LINES OF THE DAY

". . . But the past does not exist independently from the present. Indeed, the past is only past because there is a present, just as I can point to something over there only because I am here. But nothing is inherently over there or here. In that sense, the past has no content. The past -- or more accurately, pastness -- is a position. Thus, in no way can we identify the past as past." p. 15

". . . But we may want to keep in mind that deeds and words are not as distinguishable as often we presume. History does not belong only to its narrators, professional or amateur. While some of us debate what history is or was, others take it into their own hands." p. 153

Silencing the Past: Power and the Production of History (1995) by Michel-Rolph Trouillot

Sunday, January 17, 2010

Yeeeesssssssss my precioussssssss, we wants our lootersssssss, yesssssss we doesssssssssss.

Yeeeesssssssss my precioussssssss, we wants our lootersssssss, yesssssss we doesssssssssss.
So much of the public response to this catastrophe is disquieting, to say the least. I am speaking further than the vile and determined ignorance in particular, on the part of those who really should know better, like megadweeb David Brooks, but by those who believe they know our national history. They too prefer in the end to blame the victims, to wear a blindfold when it comes to the responsibility on the part of this nation and others for the wreckage.

That's why they don't see anything wrong with the bodies bullldozed into mass graves without any attempt to photograph the faces for later recognition, because, yannno it will be worse if we don't. Regretable, perhaps, but nothing to get ourselves heated about. Only irrational people like Haitians are upset by this. Bad for public health (since when has Haiti's pubic health -- or our own national public health, for that matter -- mattered to the U.S.A.?) However, those who actually work in public health say there is no proof that dead bodies, per se, cause disease.

Nevertheless I'm told in tones that one uses to an unreasonable child that my concern about this behavior indicates that I'm "too emotionally involved and am not seeing straight." Such behavior has nothing to do with racism or colonialism. It's because there's nothing else to do.

There's no infrastructure there! No government! No organization! And so many bodies! You can't do anything else. Too bad, but, well, that is how it is. I'll send another check to Doctors Without Borders -- which, by the way, aren't allowed to fly into Haiti's only functional airport because it is controlled by the U.S. military and the U.S. military isn't allowing them in. (Shades of New Orleans -- assistance and supplies kept out of the city at gunpoint -- remember?) They have to go to the DR and truck the personnel and supplies across the mountains instead. How long before our looters and other criminal elements start highjacking? (We must have our looters, and even will bring them into being, if needs be ....

Funny, these same people didn't say that of me when it was Katrina's disaster of the levees destroying New Orleans. Then one and all were more than willing to throw the blame where it belonged. But they saw what happened to New Orleans as a consequence of a particular moment in U.S. history and believed if bushcheneybrownies etc. were gone nothing like this would happen again. But what happened in New Orleans is part of the continuum of our national policies that are also executed in Haiti.

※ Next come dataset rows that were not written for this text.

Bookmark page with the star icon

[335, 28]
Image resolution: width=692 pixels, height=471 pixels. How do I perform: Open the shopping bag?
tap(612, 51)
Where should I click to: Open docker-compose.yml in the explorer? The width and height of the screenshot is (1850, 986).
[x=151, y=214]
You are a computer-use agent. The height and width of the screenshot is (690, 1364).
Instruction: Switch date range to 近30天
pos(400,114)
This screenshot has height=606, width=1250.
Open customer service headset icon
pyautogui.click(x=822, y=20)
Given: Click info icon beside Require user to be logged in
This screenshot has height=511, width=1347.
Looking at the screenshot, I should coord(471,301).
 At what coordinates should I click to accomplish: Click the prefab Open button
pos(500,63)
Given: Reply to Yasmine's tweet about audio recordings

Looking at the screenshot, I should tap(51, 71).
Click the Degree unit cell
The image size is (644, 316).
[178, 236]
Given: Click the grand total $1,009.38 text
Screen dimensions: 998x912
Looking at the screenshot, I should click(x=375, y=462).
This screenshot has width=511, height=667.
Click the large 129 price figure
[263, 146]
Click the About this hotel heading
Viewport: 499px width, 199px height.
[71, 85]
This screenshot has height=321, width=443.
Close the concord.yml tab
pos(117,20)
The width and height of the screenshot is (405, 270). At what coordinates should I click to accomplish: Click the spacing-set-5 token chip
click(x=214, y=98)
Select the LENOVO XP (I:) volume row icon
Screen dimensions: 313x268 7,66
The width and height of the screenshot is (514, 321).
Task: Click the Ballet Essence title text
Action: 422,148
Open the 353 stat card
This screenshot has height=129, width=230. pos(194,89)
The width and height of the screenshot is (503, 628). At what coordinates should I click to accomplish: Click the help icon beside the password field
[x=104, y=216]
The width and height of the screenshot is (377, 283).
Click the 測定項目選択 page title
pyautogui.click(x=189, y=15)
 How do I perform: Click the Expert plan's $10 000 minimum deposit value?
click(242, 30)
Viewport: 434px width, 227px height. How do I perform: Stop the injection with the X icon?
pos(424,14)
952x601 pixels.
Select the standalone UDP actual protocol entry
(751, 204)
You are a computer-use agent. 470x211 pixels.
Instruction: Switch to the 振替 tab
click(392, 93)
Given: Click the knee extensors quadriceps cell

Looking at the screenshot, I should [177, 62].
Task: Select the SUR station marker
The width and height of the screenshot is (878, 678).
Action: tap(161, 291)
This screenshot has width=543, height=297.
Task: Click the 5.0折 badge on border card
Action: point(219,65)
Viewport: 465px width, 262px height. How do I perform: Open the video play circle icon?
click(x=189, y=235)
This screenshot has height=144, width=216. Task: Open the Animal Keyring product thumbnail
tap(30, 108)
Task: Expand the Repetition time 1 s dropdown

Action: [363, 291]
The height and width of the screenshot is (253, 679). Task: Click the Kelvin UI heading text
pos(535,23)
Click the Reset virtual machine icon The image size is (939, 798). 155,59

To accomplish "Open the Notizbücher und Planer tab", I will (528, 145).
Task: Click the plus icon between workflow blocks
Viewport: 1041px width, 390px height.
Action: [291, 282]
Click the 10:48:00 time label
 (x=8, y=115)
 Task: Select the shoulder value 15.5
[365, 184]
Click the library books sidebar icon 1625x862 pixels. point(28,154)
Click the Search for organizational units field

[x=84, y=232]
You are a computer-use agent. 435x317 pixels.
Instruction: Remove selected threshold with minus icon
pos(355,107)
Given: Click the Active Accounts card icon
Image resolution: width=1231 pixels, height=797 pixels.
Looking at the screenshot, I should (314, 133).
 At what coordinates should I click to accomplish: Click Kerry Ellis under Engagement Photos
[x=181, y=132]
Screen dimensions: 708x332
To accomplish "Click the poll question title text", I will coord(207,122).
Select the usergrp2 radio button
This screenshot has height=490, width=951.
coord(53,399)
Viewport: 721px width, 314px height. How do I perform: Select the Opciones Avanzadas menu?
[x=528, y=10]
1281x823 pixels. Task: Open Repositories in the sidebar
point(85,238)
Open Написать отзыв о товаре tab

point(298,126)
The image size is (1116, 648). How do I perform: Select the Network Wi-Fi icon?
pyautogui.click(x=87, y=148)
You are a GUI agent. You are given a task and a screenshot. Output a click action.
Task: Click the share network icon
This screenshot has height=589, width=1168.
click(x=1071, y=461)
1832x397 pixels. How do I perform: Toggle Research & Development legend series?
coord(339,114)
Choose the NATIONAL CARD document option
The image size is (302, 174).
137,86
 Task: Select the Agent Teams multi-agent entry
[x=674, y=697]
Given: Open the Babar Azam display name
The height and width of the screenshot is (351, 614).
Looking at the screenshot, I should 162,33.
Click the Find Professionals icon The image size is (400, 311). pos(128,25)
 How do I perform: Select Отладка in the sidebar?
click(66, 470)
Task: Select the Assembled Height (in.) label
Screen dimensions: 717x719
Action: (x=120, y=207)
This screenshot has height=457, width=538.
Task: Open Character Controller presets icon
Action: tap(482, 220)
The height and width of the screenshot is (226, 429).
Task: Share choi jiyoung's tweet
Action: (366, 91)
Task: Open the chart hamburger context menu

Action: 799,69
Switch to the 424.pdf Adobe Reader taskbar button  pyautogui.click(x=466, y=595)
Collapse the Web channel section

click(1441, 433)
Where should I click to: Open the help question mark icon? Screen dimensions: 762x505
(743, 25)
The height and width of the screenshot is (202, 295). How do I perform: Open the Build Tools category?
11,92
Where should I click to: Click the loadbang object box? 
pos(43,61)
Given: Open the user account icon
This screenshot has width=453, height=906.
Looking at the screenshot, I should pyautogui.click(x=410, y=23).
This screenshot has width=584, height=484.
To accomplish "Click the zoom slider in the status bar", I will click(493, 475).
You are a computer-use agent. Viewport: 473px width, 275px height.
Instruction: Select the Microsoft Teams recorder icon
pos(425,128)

Haiti's condition, like New Orleans' isn't something that has happened in an isolated moment of history, but is yet another disaster for Haiti in a continum of U.S. and neo colonialist policies and power. Which means we're all responsible, to the degree that we've ignored Haiti and what our nation does there and has always done there. But we want to believe that sending a check to Doctors Without Borders absolves us of any personal blame or responsibility, and additionally, it allows so many of us to re-blame the victims. Thus we must have our looters and our homicides -- our 'breakdown of law and order.' When it has been this nation's policy to have no law and order in Haiti other than what it chooses to underwrite and enable -- empowering thugs to keep the population in line.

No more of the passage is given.